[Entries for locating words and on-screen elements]
##########

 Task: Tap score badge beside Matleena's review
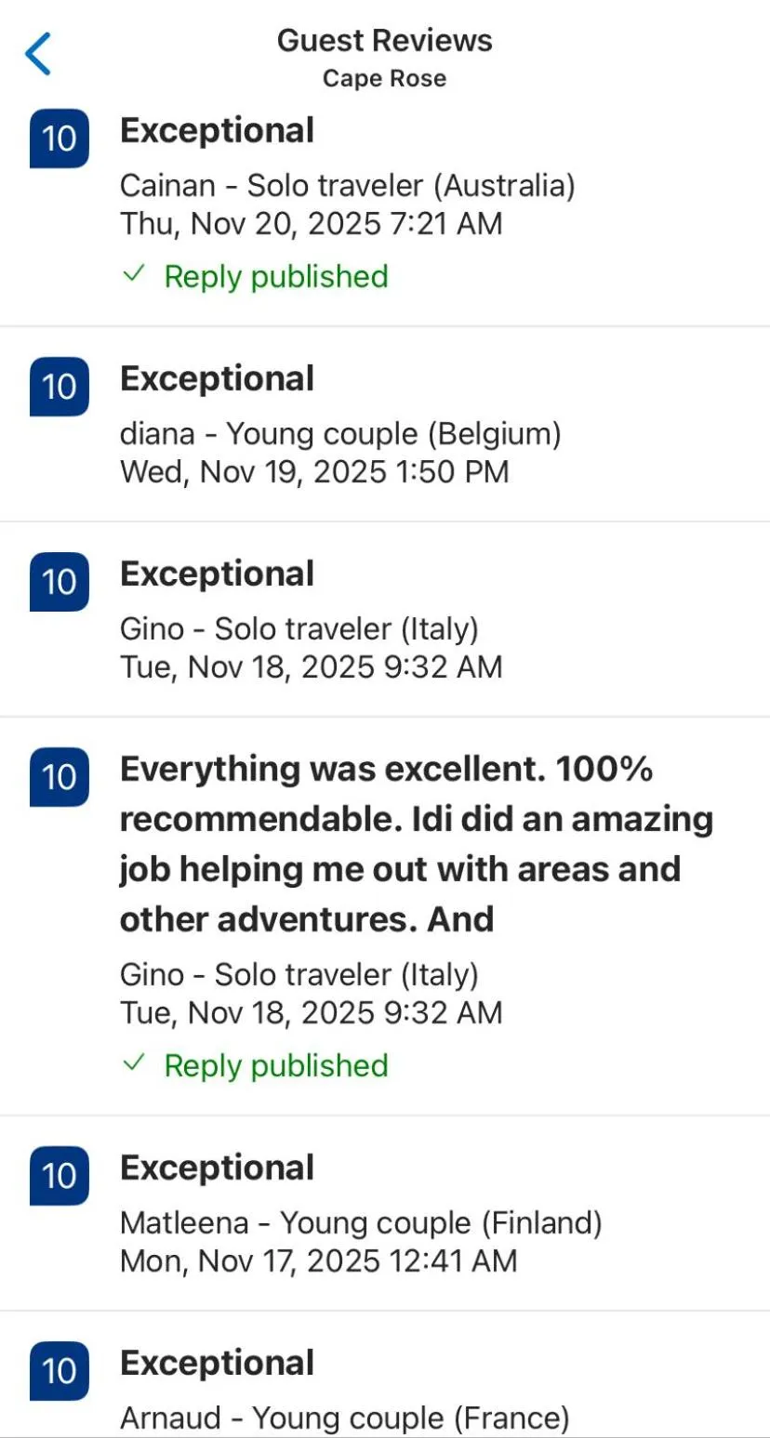[x=60, y=1176]

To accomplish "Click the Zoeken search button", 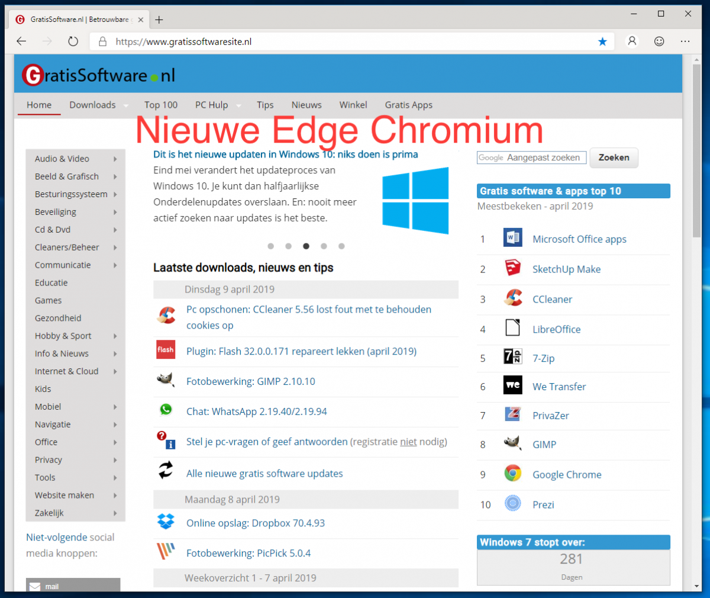I will point(614,157).
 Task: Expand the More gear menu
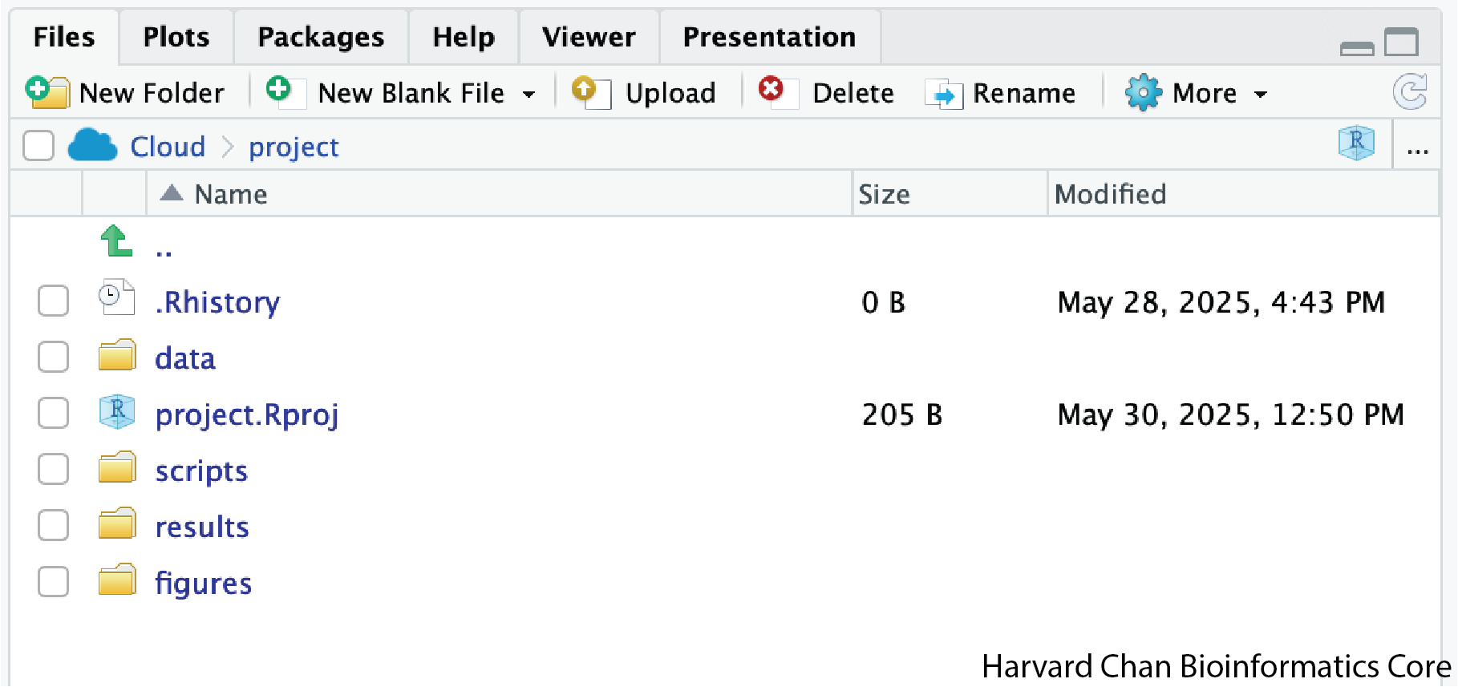[1261, 94]
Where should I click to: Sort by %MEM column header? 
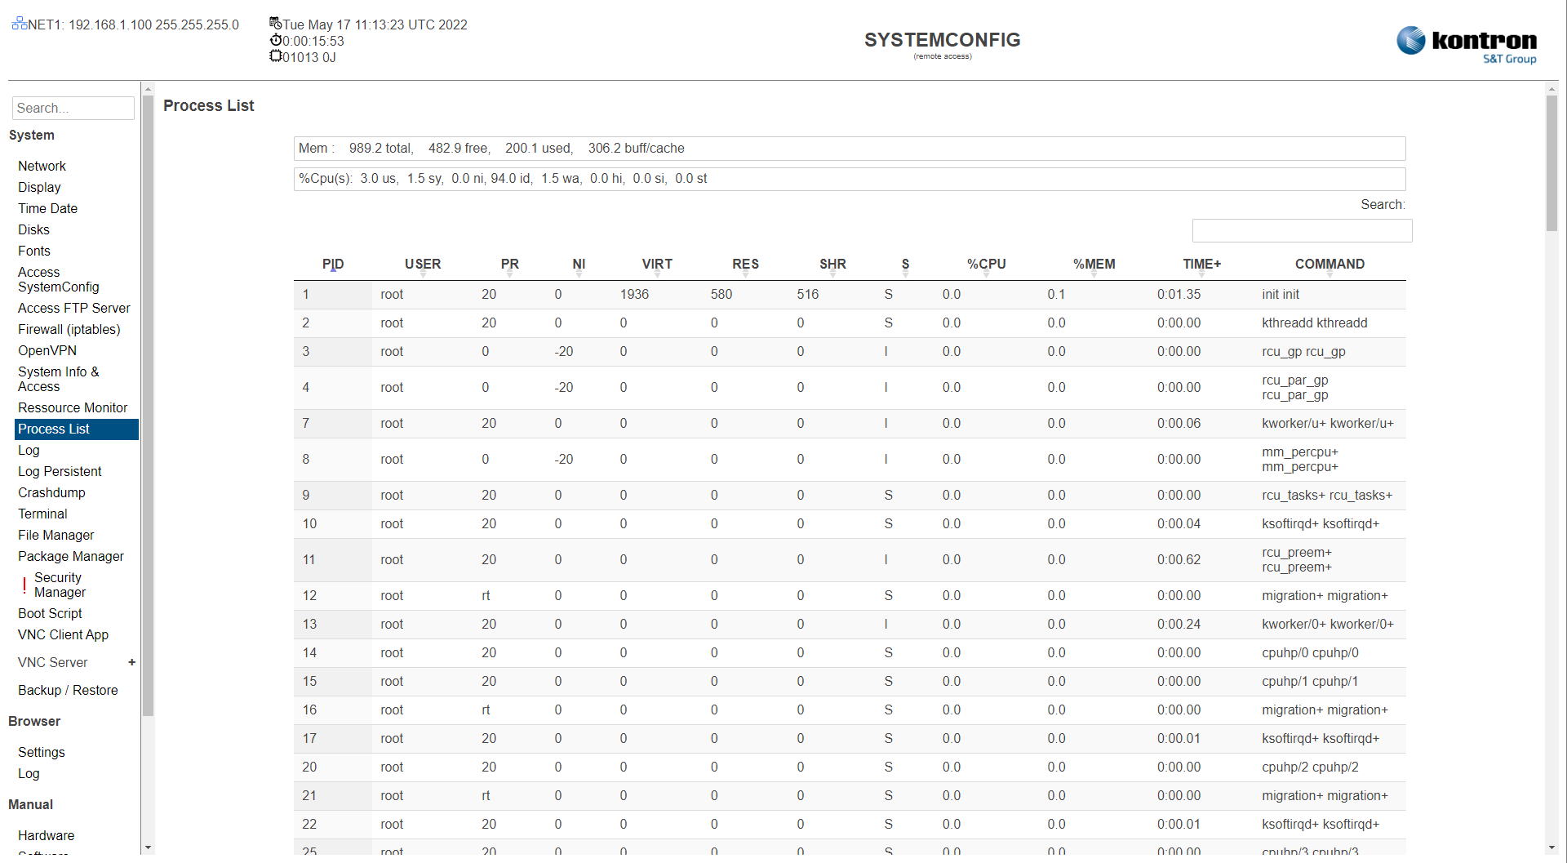1094,264
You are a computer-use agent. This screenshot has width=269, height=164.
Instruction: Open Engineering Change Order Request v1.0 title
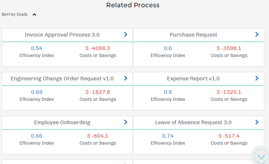click(x=62, y=79)
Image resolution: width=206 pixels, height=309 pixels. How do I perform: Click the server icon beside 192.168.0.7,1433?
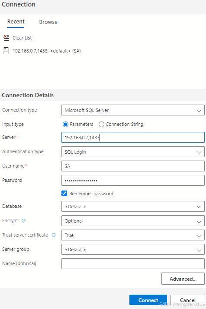(6, 51)
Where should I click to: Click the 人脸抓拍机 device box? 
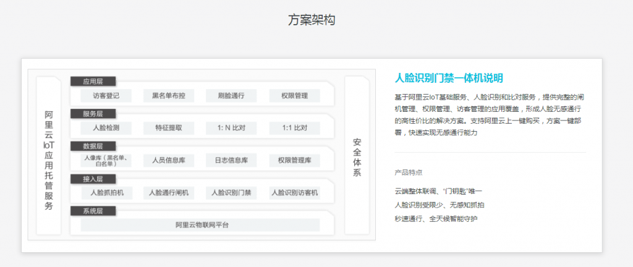(106, 193)
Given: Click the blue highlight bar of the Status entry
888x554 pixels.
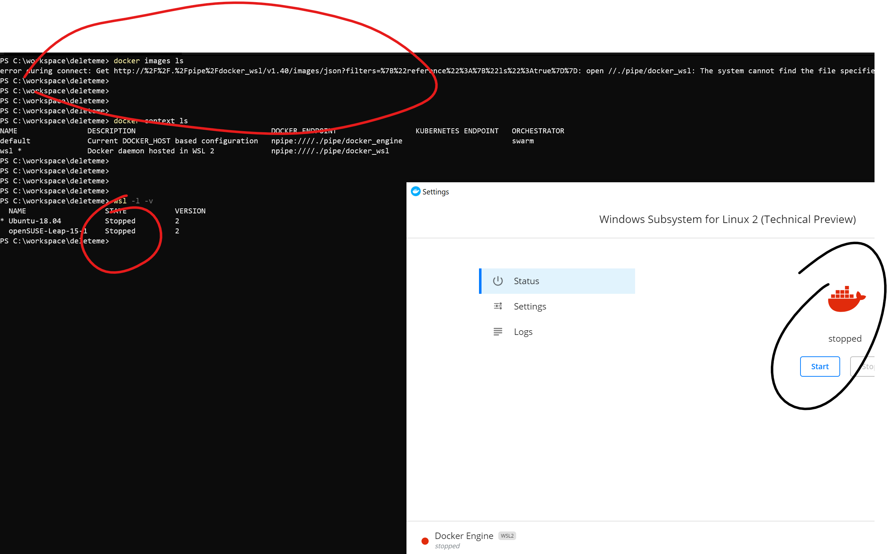Looking at the screenshot, I should click(x=480, y=281).
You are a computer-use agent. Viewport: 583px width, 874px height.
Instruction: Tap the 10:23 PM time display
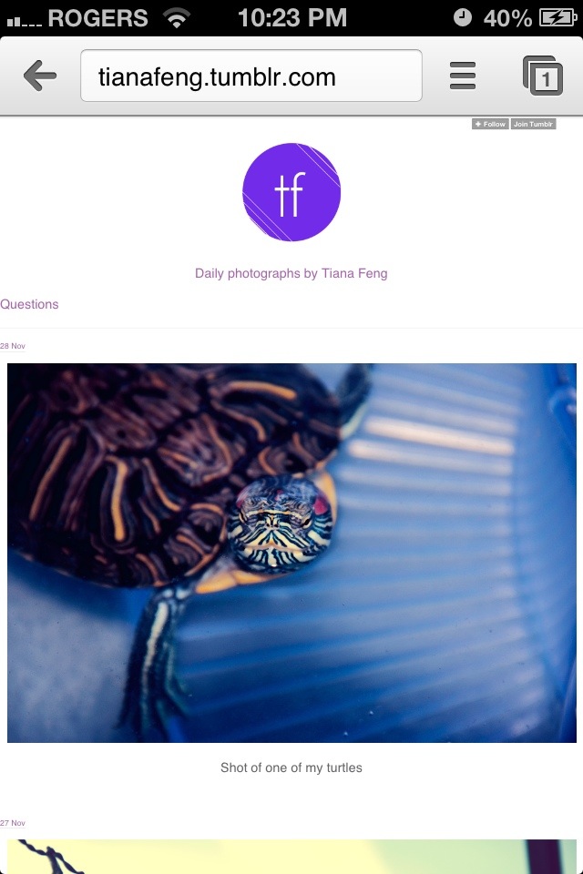click(292, 18)
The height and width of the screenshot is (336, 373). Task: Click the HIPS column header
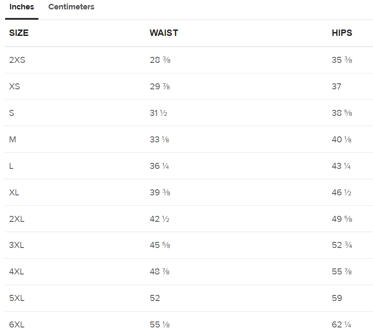[x=342, y=33]
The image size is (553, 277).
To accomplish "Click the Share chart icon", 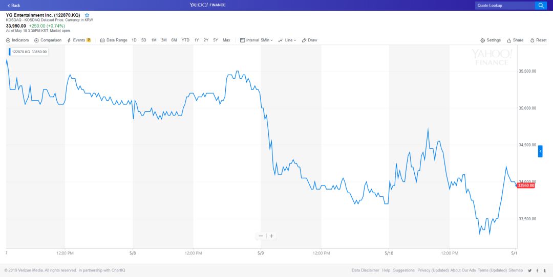I will click(x=515, y=40).

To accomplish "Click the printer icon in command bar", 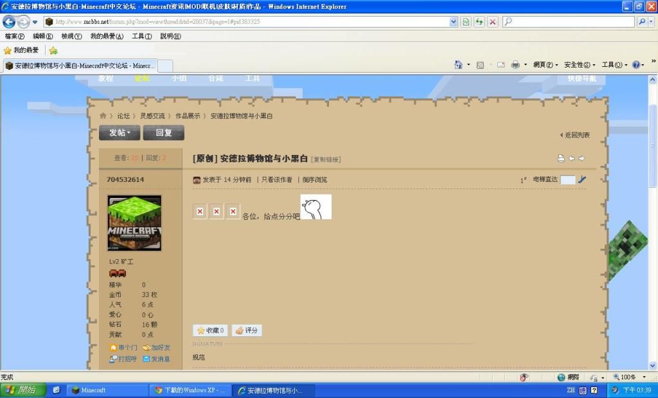I will click(x=515, y=65).
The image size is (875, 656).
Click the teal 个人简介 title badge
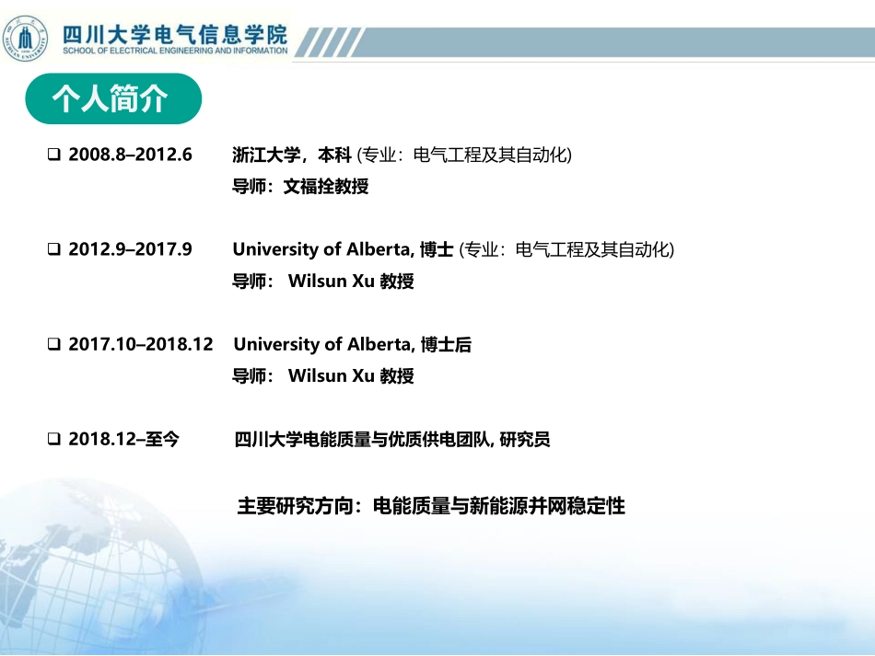pos(111,99)
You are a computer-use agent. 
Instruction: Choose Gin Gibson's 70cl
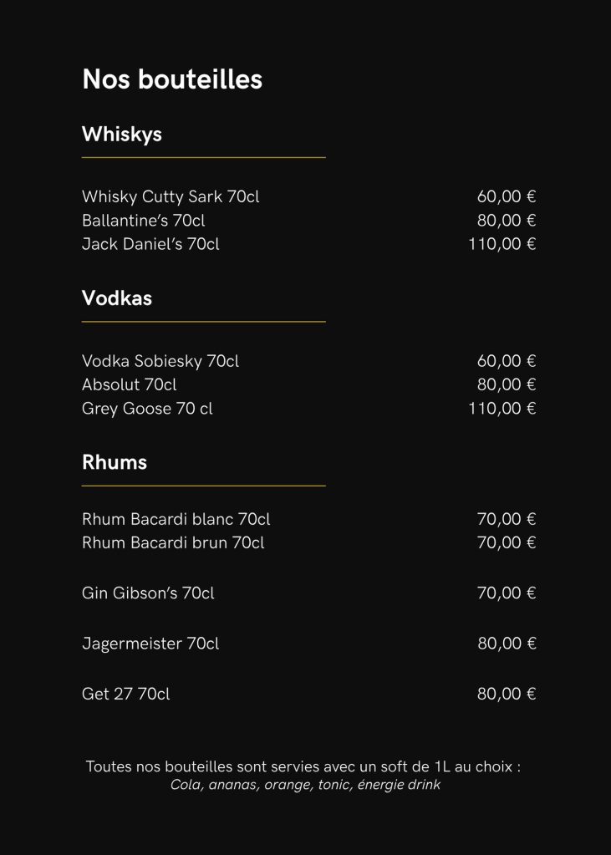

##########

◆ **Exercise description**
Pick out each line of the material that contains the string "title", treating uppercase and lowercase as distinct, and copy those lines.

◆ **Problem solution**
Instruction: Open Engineering Change Order Request v1.0 title
Click the teal 个人简介 title badge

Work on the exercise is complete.